- Church: Roman Catholic Church
- Diocese: Ross
- Appointed: 14 April 1539
- Term ended: 1544
- Predecessor: James Hay
- Successor: David Panter
- Previous post(s): Abbot of Holyrood Provost of Corstorphine

Personal details
- Died: 1544

= Robert Cairncross =

Robert Cairncross (died 1544) was a Scottish bishop.

At various times he was provost of Corstorphine, abbot of Holyrood. He was appointed bishop of Ross in 1539, holding in commendam the abbacy of Fern. He also held office as Lord High Treasurer of Scotland from 1528 to 1529 and from 1537 to 1539.

==Life==
Robert was a descendant of the ancient family of Balmashannar, Forfarshire, which had been seated there as early as the time of Robert II. He was provost of the collegiate church of Corstorphine, and one of the chaplains to James V of Scotland. On 5 September 1528 he was nominated Lord High Treasurer on the downfall of the Earl of Angus, replacing Archibald Douglas of Kilspindie. James V also gave Robert a tenement in Edinburgh close to a house of Andrew Moubray that had been given to Kilspindie.

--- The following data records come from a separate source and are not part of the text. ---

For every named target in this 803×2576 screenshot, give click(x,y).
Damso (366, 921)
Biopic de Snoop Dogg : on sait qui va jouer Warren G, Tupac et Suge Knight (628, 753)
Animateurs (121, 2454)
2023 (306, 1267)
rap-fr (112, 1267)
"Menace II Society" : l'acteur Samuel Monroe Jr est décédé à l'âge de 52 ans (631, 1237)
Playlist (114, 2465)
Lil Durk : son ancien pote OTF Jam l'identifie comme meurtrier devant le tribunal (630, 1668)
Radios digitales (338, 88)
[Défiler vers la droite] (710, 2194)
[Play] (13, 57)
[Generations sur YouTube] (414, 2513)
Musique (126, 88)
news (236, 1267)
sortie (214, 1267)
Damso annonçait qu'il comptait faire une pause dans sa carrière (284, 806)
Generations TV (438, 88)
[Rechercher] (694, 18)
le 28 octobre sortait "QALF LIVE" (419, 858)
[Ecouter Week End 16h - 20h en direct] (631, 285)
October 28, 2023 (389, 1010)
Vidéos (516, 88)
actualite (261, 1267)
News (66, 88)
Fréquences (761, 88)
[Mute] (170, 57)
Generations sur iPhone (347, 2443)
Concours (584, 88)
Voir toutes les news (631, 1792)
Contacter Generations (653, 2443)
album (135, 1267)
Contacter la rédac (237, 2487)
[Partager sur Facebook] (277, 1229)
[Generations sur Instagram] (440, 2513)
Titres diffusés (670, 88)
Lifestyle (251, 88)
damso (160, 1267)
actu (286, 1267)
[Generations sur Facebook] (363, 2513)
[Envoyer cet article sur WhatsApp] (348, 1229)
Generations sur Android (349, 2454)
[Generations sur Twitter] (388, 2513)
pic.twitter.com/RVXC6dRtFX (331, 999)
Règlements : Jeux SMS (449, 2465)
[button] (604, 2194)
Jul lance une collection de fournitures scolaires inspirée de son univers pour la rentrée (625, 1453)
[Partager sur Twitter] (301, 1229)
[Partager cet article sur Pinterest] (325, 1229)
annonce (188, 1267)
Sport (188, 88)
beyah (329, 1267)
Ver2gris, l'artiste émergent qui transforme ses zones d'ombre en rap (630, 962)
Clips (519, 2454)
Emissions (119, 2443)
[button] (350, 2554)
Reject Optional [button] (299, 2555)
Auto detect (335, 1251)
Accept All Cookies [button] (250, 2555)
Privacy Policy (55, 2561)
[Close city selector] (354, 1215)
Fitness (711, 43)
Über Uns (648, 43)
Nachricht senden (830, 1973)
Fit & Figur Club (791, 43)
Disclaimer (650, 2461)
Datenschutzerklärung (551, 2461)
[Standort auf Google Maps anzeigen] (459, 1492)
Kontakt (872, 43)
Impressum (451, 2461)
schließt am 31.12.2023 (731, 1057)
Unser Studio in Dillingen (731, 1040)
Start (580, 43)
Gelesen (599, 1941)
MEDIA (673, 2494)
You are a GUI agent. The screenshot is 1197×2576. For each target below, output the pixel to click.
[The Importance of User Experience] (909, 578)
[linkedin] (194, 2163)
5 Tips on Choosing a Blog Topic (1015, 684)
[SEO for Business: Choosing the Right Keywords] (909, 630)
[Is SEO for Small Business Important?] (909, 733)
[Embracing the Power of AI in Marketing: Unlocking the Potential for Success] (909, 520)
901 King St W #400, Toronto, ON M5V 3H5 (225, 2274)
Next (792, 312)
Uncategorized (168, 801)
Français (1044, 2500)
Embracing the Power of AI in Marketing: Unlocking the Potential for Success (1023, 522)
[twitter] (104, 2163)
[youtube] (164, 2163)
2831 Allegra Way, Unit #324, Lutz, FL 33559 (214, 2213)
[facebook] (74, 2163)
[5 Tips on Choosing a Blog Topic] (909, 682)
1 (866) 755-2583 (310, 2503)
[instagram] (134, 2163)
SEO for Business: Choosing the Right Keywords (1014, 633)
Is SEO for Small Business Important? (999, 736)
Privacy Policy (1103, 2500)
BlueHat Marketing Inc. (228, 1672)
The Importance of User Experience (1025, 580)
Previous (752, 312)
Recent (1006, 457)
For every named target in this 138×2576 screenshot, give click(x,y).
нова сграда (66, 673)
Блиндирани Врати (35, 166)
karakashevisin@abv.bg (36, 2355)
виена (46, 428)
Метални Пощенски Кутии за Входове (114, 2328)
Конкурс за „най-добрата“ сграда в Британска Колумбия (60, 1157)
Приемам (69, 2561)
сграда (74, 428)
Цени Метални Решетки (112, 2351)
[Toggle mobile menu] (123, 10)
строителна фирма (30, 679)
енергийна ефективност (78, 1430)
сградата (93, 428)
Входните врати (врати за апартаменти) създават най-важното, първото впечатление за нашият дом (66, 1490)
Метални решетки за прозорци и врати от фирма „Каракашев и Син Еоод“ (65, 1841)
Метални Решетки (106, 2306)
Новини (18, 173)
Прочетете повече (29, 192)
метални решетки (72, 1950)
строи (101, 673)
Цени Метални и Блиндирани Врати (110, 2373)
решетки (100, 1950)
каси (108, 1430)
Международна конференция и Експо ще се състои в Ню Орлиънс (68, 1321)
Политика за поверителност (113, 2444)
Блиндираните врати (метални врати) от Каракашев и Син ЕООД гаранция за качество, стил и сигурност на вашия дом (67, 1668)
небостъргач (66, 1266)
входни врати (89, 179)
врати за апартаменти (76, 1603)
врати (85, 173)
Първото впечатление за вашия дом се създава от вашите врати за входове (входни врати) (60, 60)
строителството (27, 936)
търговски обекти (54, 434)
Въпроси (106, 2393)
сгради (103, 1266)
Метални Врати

Knowing that the Abbot of Holyrood was on the point of death, Robert, according to George Buchanan, wagered a large sum with James V that he would not present him to the first vacant benefice, while the King, quite well aware of what he referred to, accepted and won the wager. Suspected of favouring the cause of the Douglases, he lost the treasurership almost as soon as he obtained it, although he again held it from 1537 to 1539. On 23 June 1539 he was admitted to the see of Ross, and shortly afterwards received in commendam the abbacy of Fern, the dilapidated state of which his wealth was expected to repair. On the death of James V he was appointed one of the lords of the council to the governor, the Earl of Arran, when he joined in opposing the treaty of peace with England. He died in April 1544. He is the subject of two Latin epigrams by George Buchanan.